I am no longer in a funk, but I still haven’t done anything about this.  I know now that when taking into account my salary and his salary, he should be paying more than twice the child support he currently pays.  But you know what?  I don’t want to be that person.  I don’t want to open up a court file here in Massachusetts.  I don’t want to take him to court, from 1/2 way across the country, to get more money out of him.  Is it my fault he has two new babies?  No.  But I still feel like if I drag him to court to insist on some higher amount of child support (any such increase would, of course, go entirely to the girls’ fledgling college accounts), I’m a jerk.  A real jerk.

I know that when it comes down to it, the court cannot (will not) make him contribute toward tuition.  And even with his true salary being 2x what he had told me he was making, it’s not a huge salary.  He likely cannot pay for half of their college.  So increasing child support to the appropriate level and using that increase to supplement the savings is the most I can expect.  I can probably also extend child support past the girls’ 18th birthdays, until they graduate from college.

But even if I do get this increase … it won’t help tons in the overall picture.  In the three years between now and when Lemon heads out the door, the increase maybe will have accumulated to equal 1/2 year of college.  One semester.  But there’s two kids.  So …. ?

Is it worth it?  I just don’t know.  I really do not want the fight.  I don’t want to be that person.  I don’t want the fact that I have been divorced to take up that much of my time and thoughts.

Not one person I have spoken to thinks that it is appropriate for me to let this go.  Every single person thinks I should take him to court and get the higher number.  Of course, if I were to talk to his mother, or perhaps another divorced non-custodial parent, I would get a different perspective.

Also to note, if I were to get the increase to the levels that the MA guidelines state as the true level, he would be paying considerably less than 10% of his gross salary to child support.  Which means, yeah, he’s currently paying about 4% of his gross annual salary toward child support.

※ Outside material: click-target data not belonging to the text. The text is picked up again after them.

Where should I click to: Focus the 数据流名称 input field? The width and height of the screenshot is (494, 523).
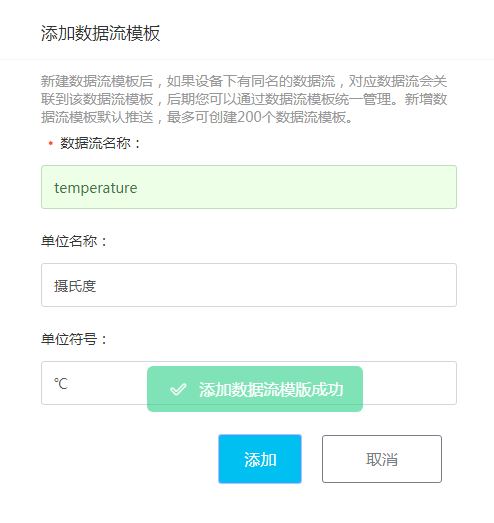click(249, 187)
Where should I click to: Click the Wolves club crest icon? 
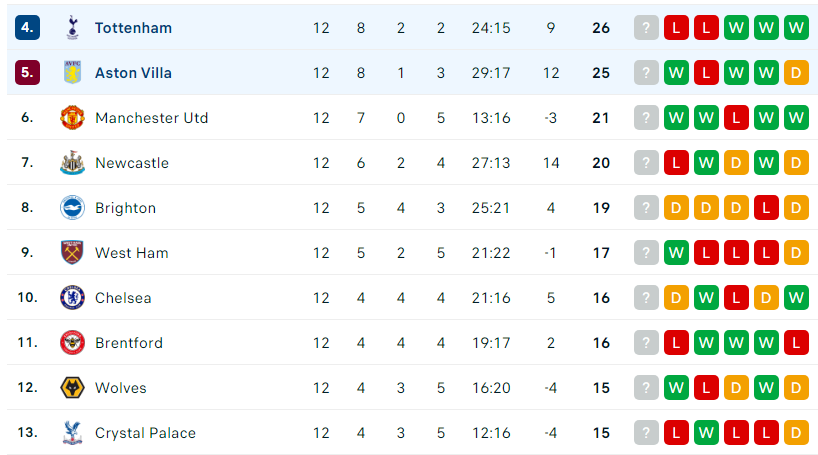pos(73,388)
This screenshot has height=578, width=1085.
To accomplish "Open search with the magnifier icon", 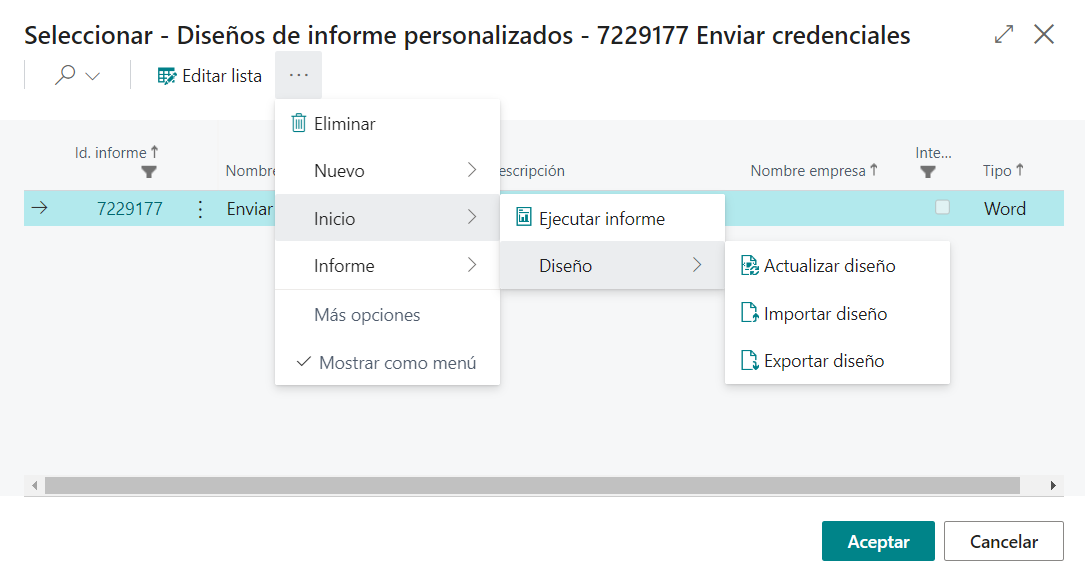I will tap(65, 76).
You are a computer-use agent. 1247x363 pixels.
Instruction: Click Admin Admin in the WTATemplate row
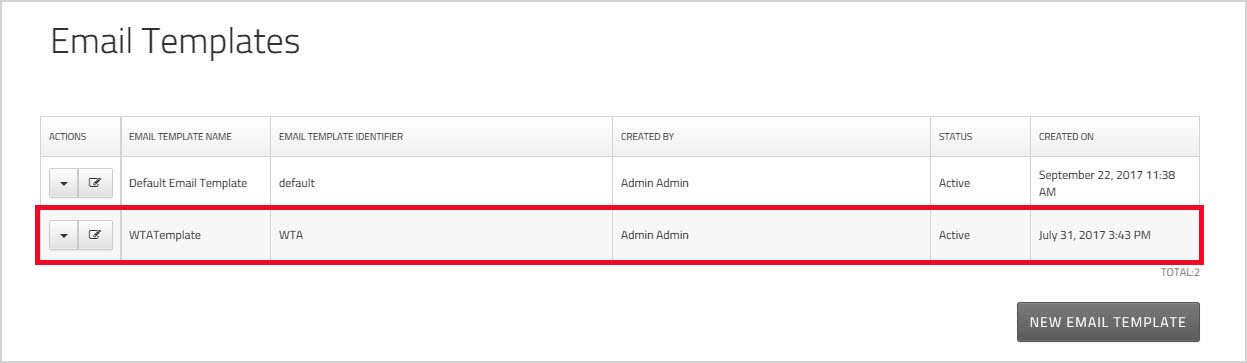[655, 235]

Another thing – I do not know that his salary is all he makes.  He also has several speaking engagements per year, and participates in many other professional endeavors.  Those could be supplementing his salary in a significant way.  And since I know that he does not feel like it is his responsibility to ensure that he’s providing Lemon and Mouse with support appropriate to his income, I know he would not volunteer this information.

For now, I have asked him for his last 2 years’ tax returns.  I don’t know if he’ll provide them.  I’m guessing if his salary is it, he’ll send them.  If there’s more, more to hide, then he will not.